Bringing home a new puppy into your family is a time of celebration and welcoming your new canine best friend into your life. The last thing any new puppy parent wants to hear is a devastating diagnosis of Parvovirus. So what are the basic facts we need to know about Parvovirus?

What is Parvovirus?

Parvovirus (more commonly referred to as just parvo) has been around since the 1970’s. It is found in the environment, it is very hard to kill and the virus itself is shed in very large numbers in infected animals stool. This virus can survive for many months in the soil so in essence, there are little to no areas that aren’t contaminated unless disinfected regularly.

How does Parvo affect my puppy?

Dogs are usually affected between the ages of 6 weeks and 6 months. Infected dogs don’t show any clinical signs for 3-7 days after infection. The virus targets and kills rapidly dividing cells in the puppy’s body, most importantly the bone marrow and the cells found in the intestinal lining.The white blood cell drops due to the affected bone marrow and now there is no little to no defense against the virus and secondary infections.

The GI tract is heavily affected and can no longer absorb fluid and nutrients. The barrier between the GI tract and the blood is also affected and secondary bacteria enter the body and widespread infection occurs.

Parvovirus kills dogs by either shock due to dehydration or sepsis due to overwhelming infection.

Clinical sings of Parvovirus include:

* Bloody diarrhea 
* Vomiting* Fever 
* Lethargy 
* Anorexia 
* Weight loss 
* Weakness 
* Dehydration 
* Depression

Is Parvovirus treatable?

Survival of this terrible virus is possible. Aggressive care provided quickly in the course of the disease increases the chances of survival drastically. An infected puppy requires IV fluids to correct dehydration and provide a source of fluid and calorie support since these puppies are often vomiting and unable to eat and drink on their own.

IV antibiotics are given to prevent and treat secondary infection in the GI tract. Anti-nausea medications, and gastroprotectants are given to help control vomiting and help to repair some of the intestinal damage done by the virus.

Lastly, plasma, which blood component can be given as a transfusion to an infected dog. This can provide proteins for healing and even short term antibodies to help fight the infection.

How do I protect my new puppy from Parvovirus?

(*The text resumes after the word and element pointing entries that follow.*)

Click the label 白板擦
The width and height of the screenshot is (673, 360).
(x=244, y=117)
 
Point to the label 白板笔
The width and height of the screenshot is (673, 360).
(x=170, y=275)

Prevention is KEY! A fully vaccinated puppy’s risk of contracting parvovirus is drastically reduced. Puppies naturally gain immunity via their mother’s milk, so it is important that the mother be fully vaccinated as well. Over time, the maternal antibody protection decreases and we administer vaccinations to allow the puppy to create their own antibodies. This cannot be done with only one injection, however, so it is VERY important that your puppy complete his/her vaccination series. This is usually done between 7-16 weeks.

Ideally, your pet should not have interaction with any unvaccinated dogs or communal environments such as dog parks, doggy day care or pet stores until they have completed their vaccines around the age of 16 weeks.

Decontamination of an infected area is very difficult and requires a 1:30 dilution of bleach with water and a contact time of 10 minutes. Often there are materials that cannot be decontaminated and the parvovirus can survive for months. Due to this, it is important to never introduce a young puppy to an area that hasn’t been properly decontaminated as the risk of infection is quite high.

Understanding what parvovirus is, how it spreads, the clinical signs, treatment and most importantly prevention of parvo in puppies will help to keep your puppy safe.